Therapy-Experienced Pediatric Trial A randomized, double-blind trial, CNA3006, compared ZIAGEN plus lamivudine and zidovudine versus lamivudine and zidovudine in pediatric subjects, most of whom were extensively pretreated with nucleoside analogue antiretroviral agents.
Subjects in this trial had a limited response to abacavir.
Geriatric Use Clinical trials of abacavir, lamivudine, and zidovudine did not include sufficient numbers of subjects aged 65 and over to determine whether they respond differently from younger subjects.
In general, caution should be exercised in the administration of TRIZIVIR in elderly patients reflecting the greater frequency of decreased hepatic, renal, or cardiac function, and of concomitant disease or other drug therapy [see CLINICAL PHARMACOLOGY].
Patients With Impaired Renal Function TRIZIVIR is not recommended for patients with creatinine clearance less than 50 mL per min because TRIZIVIR is a fixed-dose combination and the dosage of the individual components cannot be adjusted.

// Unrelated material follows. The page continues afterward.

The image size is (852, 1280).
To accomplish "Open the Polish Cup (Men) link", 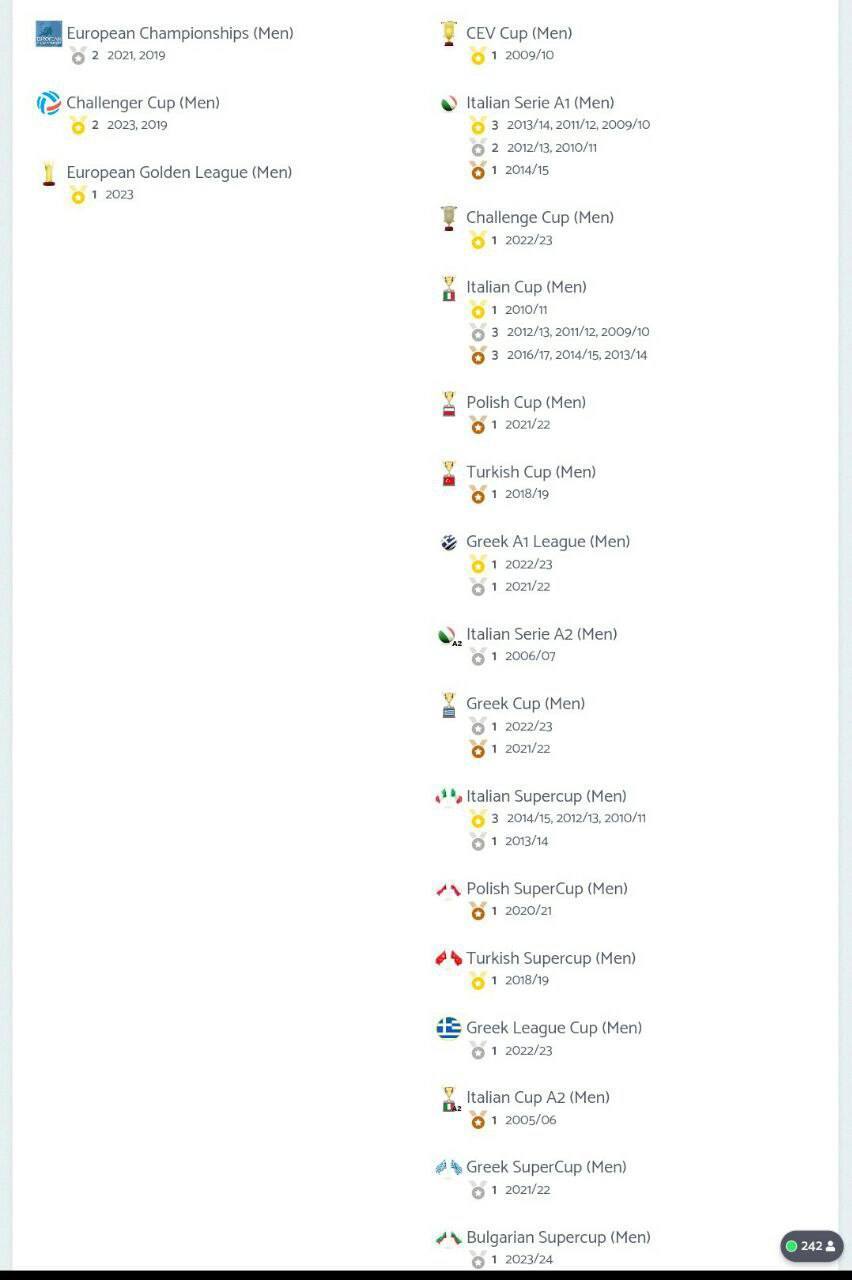I will pos(526,402).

If a dose reduction of the lamivudine or zidovudine components of TRIZIVIR is required for patients with renal impairment then the individual components should be used [see DOSAGE AND ADMINISTRATION, CLINICAL PHARMACOLOGY].
Patients With Impaired Hepatic Function TRIZIVIR is a fixed-dose combination and the dosage of the individual components cannot be adjusted.
If a dose reduction of abacavir, a component of TRIZIVIR, is required for patients with mild hepatic impairment (Child-Pugh Class A), then the individual components should be used [see CLINICAL PHARMACOLOGY].
The safety, efficacy, and pharmacokinetic properties of abacavir have not been established in patients with moderate (Child-Pugh Class B) or severe (Child-Pugh Class C) hepatic impairment; therefore, TRIZIVIR is contraindicated in these patients [see CONTRAINDICATIONS].
Zidovudine is primarily eliminated by hepatic metabolism and zidovudine concentrations are increased in patients with impaired hepatic function, which may increase the risk of hematologic toxicity.
Frequent monitoring of hematologic toxicities is advised.